28. Defendants Costle and EPA have failed to meet either of these duties. While the declared beneficial use for waters in Lake Michigan is swimming, defendants Costle and EPA have failed to require the adoption of water quality criteria necessary to protect the designated beneficial uses. This failure includes:

a. Defendants Costle and EPA have failed to require the adoption of water quality criteria under § 303 for viruses even though the presence of enteric (i.e. fecal tract) viruses is hazardous to human health.

b. Defendants Costle and EPA have failed to require the adoption under § 303 of a criterion for indicator against Organisms for pathogenic bacteria which protects exceedingly dangerous short term levels of pathogenic bacteria such as have occurred at Chicago beaches in August 1980. The currently mandated EPA criterion for an indicator of pathogenic bacteria is based on a "geometric" 30-day average.
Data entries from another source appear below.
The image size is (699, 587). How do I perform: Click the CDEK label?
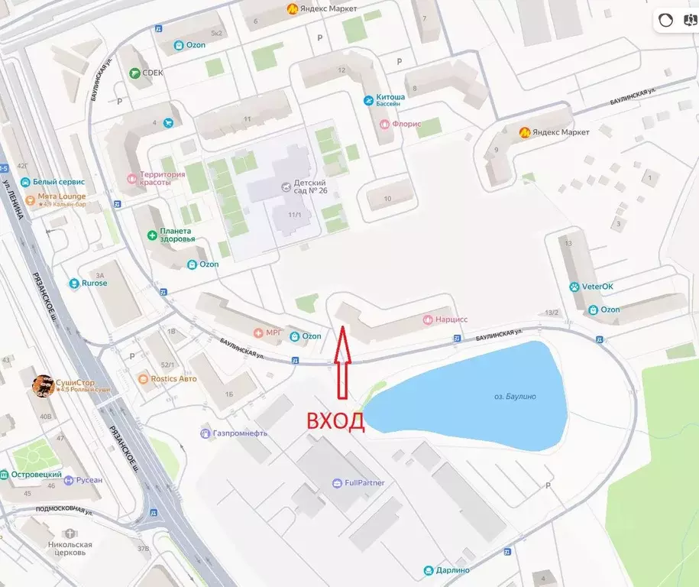pyautogui.click(x=153, y=73)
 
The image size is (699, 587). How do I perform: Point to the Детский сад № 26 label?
pyautogui.click(x=310, y=187)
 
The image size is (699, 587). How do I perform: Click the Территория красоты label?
pyautogui.click(x=162, y=178)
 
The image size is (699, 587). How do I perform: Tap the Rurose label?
pyautogui.click(x=94, y=283)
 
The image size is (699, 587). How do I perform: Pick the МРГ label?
pyautogui.click(x=273, y=333)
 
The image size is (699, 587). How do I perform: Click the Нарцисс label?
pyautogui.click(x=451, y=319)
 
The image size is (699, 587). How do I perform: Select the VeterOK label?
pyautogui.click(x=597, y=287)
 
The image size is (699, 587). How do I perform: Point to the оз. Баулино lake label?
pyautogui.click(x=509, y=396)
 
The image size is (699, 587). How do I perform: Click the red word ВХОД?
pyautogui.click(x=335, y=422)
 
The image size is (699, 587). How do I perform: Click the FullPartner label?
pyautogui.click(x=364, y=483)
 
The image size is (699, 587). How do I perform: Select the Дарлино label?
pyautogui.click(x=453, y=570)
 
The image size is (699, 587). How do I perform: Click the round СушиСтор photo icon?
pyautogui.click(x=42, y=386)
The use of a 30-day geometric mean falsely masks high levels of bacteria which are only present for a period of one or two days, and allows daily levels of several thousand times the 30-day standard without violating the 30-day geometric mean.
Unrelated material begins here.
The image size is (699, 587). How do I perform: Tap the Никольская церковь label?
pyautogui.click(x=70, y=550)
29. After defendants Costle and EPA perform their nondiscretionary duty to require the adoption of water quality standards protecting the public health, they must insure under § 303(d) of the Federal Water Pollution Control Act that the loads of fecal pathogens being discharged to Lake Michigan are restricted to such a low level that achievement of the water quality standard (protection of the public health) is insured. Defendants Costle and EPA have failed to set a proper total maximum daily load, as is shown by the frequent and repeated closing of Illinois beaches caused by dangerously high bacteria counts.

30. Plaintiff seeks an order compelling defendants Costle and EPA to perform their nondiscretionary duties under the Federal Water Pollution Control Act. Plaintiff has previously served the statutorily required notice on these defendants. By failing to perform non-discretionary duties under the Federal Water Pollution Control Act, defendants EPA and Costle have breached a duty owed to plaintiff and members of the plaintiff class for which a remedy is available under 33 U.S.C. § 1365(a)(2) , and under this Court's power under the Administrative Procedure Act to compel agency action unlawfully withheld. 5 U.S.C. § 706.

WHEREFORE, plaintiff prays that this Court:

A. Issue an order requiring defendants Costle and EPA to:

(1) promulgate a water quality standard for viruses which will ensure the protection of public health and welfare;

(2) promulgate a water quality standard for bacteria which will ensure the protection of public health and welfare;

(3) adopt a total maximum daily load for all discharges of viruses and bacteria into Lake Michigan which will ensure the attainment of the water quality criteria for viruses and bacteria.

B. Grant such further relief as may be appropriate.

Disposition

Affirmed in Part, Reversed in Part and Remanded.